Here’s what Caruso actually wrote:
I genuinely would like to be persuaded again that CO2 is causing, or even could cause, us a problem.
To be honest I don’t really hold out much hope because I have searched for years for the evidence that would convince me that man-made CO2-induced global warming is happening.
The yearning for a climate crisis is undeniable (so don’t even deny it—please; have some dignity).
When believalists tell you they’d love to find out that the infidels are right, they’re just being climate-honest.
I’m not suggesting, of course, that The Scientists™ don’t fear for the future. Of course they do. Their fear is palpable.
And this is what they’re afraid of:
What if climate change appears to be just mainly a multidecadal natural fluctuation? They’ll kill us probably …
Meanwhile, two years later, last November, a hapless Andy Skuce declares that ‘nobody sane wants man-made climate change to be true.’
After regaining my composure and wiping the incredulity from my monitor, I dropped Andy a friendly clue-bomb in the comments thread. I quoted Phil Jones. I quoted Richard Muller. I quoted Paul Caruso. I quoted Tim Barnett. Lastly, this Parthian one-liner was the sum total of my own words on the subject (and I won’t pretend it was imaginative):
A lot of insane people in climate science, by your reckoning, Andy!
Having just sodomized a component of Andy’s belief system with a chainsaw—if I may say so myself—I now left him with only two reasonable choices. Reader, just for laughs, would you care to guess whether he opted to:
1. concede that he was wrong, or
2. argue that my argument was wrong?
Take your time.
Take all the time you need.
Hehehe. Trick question, obviously. Sorry about that!

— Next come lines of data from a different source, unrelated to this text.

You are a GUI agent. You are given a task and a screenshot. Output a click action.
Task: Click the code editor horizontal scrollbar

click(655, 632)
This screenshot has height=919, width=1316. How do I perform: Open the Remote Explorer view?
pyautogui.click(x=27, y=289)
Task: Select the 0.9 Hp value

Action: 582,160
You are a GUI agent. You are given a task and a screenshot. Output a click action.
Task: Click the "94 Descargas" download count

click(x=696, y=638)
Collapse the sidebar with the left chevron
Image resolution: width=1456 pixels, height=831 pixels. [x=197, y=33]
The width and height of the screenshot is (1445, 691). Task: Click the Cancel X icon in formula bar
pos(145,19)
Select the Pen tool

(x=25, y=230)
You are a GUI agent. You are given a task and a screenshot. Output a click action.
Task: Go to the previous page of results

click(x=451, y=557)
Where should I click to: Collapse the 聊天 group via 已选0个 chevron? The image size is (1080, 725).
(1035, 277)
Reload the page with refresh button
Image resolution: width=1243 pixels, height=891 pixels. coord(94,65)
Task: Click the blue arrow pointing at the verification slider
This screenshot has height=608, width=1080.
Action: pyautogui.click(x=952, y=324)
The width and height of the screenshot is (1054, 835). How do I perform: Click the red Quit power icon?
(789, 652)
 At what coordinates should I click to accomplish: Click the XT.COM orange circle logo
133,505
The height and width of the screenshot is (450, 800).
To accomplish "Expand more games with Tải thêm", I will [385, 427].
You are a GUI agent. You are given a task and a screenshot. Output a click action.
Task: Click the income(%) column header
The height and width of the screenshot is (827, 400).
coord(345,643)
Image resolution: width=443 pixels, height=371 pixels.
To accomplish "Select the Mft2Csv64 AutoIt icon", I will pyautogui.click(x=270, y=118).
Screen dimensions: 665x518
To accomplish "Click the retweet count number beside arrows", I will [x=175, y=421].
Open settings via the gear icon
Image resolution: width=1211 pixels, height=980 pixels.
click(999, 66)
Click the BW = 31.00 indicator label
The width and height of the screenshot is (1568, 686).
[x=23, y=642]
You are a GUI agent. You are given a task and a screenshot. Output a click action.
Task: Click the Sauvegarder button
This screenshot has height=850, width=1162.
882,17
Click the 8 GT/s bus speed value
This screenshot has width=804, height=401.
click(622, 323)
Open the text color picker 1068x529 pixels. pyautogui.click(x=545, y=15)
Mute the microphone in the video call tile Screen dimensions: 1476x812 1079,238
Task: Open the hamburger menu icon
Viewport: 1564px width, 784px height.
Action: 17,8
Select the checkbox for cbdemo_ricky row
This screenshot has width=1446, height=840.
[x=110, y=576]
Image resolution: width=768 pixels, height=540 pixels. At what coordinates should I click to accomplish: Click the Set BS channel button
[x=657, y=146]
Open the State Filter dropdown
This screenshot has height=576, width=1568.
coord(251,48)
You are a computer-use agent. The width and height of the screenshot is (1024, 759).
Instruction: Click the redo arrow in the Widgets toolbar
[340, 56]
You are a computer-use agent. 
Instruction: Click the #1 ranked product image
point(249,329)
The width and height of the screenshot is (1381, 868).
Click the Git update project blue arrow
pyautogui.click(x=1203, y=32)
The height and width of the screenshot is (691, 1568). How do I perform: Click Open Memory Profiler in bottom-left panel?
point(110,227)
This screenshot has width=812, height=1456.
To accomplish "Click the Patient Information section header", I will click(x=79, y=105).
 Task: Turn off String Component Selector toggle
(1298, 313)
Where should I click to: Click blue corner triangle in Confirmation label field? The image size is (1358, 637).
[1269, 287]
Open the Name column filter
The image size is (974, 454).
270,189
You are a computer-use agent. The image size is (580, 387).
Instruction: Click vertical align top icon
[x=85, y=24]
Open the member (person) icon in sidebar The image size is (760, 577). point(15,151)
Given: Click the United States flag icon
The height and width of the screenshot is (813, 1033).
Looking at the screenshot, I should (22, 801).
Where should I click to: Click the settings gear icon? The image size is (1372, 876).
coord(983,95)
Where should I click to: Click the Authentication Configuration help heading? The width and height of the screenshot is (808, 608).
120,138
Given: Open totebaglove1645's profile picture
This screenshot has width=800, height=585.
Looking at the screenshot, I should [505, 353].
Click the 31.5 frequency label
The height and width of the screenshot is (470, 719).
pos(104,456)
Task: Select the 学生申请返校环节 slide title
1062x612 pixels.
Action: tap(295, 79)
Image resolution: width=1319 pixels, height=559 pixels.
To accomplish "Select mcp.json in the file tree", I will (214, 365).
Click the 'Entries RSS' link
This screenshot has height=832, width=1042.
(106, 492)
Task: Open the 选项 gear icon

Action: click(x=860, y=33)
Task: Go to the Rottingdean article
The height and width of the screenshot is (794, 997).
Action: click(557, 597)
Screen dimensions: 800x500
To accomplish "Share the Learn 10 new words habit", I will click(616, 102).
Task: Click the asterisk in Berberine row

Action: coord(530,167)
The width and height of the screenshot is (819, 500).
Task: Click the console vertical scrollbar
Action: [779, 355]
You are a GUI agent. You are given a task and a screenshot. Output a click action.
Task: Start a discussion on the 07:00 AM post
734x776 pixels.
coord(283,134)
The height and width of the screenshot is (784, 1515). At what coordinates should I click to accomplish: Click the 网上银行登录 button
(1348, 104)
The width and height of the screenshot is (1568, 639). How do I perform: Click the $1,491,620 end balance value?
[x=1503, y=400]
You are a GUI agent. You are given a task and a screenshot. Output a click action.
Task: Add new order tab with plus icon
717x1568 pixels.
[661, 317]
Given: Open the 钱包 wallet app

If you’ve ever tried to correct a believalist—climate or otherwise—you’ll have spotted my false dichotomy. The above MCQ makes the tacit assumption that our interlocutor is more-or-less psychologically normal, whereas we all know cult members are nothing of the sort, don’t we? When a person Believes, Truly Believes, they suddenly have rhetorical options that aren’t available to the general public.
And so it was that Andy Skuce chose what the sages call The Third Way:
3. whine and flee
Now, I don’t know about you, but I’d be a little embarrassed to put my name to this combination of rudeness, laziness and cowardice:
*How many other gems lie undiscovered in the dross of Andy’s blog? We’ll probably never know. Scratch that: we’ll definitely never know, because Critical Angle is so boring even the title makes you want to cut yourself.